WASHINGTON D.C. — The annual July 4th celebration in Washington D.C. is tomorrow and President Trump’s “Salute to America,” is drawing up some controversy.

Some critics fear the President is turning a national holiday into a political event, but the real concern might be where funding for the event is coming from.  

The National Park Service reported about $2.5 million has been diverted originally intended for park improvements to the President’s event.  

The event will include fly-overs from the armed forces, a speech from President Trump and a firework display that will be twice as long as in years past.  

President Trump says it’ll be the show of a lifetime. 

Taxpayers will pay more for the President’s appearance, military presence and security however, taxpayers will not be spending more for the longer fireworks display nor for the fly-overs. Those will double as training flights.  

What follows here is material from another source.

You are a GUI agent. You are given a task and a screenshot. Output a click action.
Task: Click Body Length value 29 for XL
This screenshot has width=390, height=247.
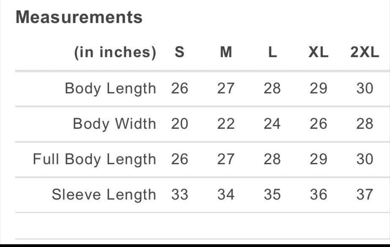pos(318,89)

Senator Josh Hawley today said he applauds the president’s extra effort to make the celebration special.  

“This is something the capitol does every year and has for many decades,” Hawley said. “And my understanding is that presidents have been involved in this in the past, so I’m glad the president wants to participate and I’m glad that he wants to celebrate America.” 

But some democrats, like Julián Castro, a democratic presidential candidate say it’s a waste of money. 

“Instead of addressing something like veteran homelessness,” said Castro. “He’s spending it on boosting his ego and then getting tickets into the hands of wealthy donors for the Republican Party. What a waste of money.” 

The activist group, Code Pink, is organizing a demonstration opposing the event. They’ll be flying a large balloon of the President as a baby.  

Ozarks First reached out to the National Park Service for a comment on the reallocation of the money, they sent us the statement below:  

“The Department of the Interior is committed to providing the American people a fantastic celebration of our nation’s birthday. We are doing so consistent with the Department’s mission and historical practices.”

Mike Litterst, National Mall and Memorial Parks Chief of Communications

Ozarks first also reached out to Missouri’s two democratic representatives and haven’t heard back from them yet.